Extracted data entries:
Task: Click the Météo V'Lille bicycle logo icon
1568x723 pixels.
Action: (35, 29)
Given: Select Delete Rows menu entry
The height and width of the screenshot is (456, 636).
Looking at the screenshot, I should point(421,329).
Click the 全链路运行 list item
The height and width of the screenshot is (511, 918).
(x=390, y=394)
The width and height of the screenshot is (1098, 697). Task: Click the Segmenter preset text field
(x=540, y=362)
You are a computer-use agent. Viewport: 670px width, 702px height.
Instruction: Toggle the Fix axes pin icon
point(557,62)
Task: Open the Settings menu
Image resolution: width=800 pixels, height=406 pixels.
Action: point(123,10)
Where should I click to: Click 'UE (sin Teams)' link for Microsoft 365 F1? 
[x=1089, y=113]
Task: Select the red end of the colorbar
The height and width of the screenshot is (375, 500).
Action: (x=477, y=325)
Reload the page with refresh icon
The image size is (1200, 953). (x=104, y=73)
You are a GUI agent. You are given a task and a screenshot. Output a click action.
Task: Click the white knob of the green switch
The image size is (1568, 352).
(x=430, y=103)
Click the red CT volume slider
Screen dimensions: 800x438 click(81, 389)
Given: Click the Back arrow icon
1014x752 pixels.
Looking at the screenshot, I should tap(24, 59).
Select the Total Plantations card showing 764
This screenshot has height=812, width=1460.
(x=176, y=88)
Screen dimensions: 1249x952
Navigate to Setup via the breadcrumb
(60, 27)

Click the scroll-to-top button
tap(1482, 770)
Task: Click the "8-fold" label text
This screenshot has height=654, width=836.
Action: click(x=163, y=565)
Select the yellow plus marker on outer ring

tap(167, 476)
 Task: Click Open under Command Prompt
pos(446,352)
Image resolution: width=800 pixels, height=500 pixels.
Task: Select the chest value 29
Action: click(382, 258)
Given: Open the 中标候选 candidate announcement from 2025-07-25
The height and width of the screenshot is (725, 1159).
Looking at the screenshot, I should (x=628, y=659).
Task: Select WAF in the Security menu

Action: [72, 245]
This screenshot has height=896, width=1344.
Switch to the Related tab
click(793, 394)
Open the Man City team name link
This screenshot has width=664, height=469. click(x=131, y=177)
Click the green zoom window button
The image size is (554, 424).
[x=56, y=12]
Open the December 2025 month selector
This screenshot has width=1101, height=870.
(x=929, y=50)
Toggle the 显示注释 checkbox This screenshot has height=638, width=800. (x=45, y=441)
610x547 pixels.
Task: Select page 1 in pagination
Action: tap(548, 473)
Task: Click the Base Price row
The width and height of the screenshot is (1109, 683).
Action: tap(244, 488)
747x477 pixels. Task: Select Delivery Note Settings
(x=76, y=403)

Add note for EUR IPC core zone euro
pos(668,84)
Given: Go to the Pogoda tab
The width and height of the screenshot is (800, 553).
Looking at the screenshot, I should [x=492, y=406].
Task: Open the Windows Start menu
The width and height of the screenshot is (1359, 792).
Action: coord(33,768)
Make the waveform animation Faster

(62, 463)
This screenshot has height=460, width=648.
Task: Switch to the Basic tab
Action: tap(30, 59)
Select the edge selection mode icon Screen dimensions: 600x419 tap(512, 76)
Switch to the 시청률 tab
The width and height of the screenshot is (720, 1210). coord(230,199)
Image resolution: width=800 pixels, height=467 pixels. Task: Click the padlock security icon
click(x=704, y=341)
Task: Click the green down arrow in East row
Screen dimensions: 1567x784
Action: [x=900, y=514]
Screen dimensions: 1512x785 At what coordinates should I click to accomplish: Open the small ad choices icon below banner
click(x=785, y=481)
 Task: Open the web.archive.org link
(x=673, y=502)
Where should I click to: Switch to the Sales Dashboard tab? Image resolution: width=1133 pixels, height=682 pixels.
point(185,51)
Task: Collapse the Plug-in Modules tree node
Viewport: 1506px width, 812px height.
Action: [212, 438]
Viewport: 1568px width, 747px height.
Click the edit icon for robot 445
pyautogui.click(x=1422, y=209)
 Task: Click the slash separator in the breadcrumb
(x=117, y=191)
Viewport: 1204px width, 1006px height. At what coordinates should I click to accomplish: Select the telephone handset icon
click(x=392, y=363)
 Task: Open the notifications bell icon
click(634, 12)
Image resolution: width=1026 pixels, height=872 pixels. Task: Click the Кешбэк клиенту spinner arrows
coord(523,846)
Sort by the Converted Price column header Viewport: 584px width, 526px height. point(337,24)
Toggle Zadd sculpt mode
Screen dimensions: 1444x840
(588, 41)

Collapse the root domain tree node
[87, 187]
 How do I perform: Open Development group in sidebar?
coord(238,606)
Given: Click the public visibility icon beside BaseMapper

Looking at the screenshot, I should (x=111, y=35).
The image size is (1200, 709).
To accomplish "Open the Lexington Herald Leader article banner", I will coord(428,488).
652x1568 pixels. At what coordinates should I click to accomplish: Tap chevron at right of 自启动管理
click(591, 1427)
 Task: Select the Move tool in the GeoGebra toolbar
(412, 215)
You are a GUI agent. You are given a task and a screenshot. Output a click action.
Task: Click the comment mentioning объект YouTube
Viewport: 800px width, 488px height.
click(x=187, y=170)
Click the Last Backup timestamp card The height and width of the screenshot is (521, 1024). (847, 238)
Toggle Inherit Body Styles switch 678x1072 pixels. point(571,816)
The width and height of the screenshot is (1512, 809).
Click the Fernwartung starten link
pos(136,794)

■ **WORK INSTRUCTIONS**
Lines after the one containing "Given: Select Delete Rows menu entry" are left out; every line from the start of the entries through that line is restated word for word.

■ **RESPONSE AREA**
Task: Click the Météo V'Lille bicycle logo icon
1568x723 pixels.
Action: (35, 29)
Given: Select Delete Rows menu entry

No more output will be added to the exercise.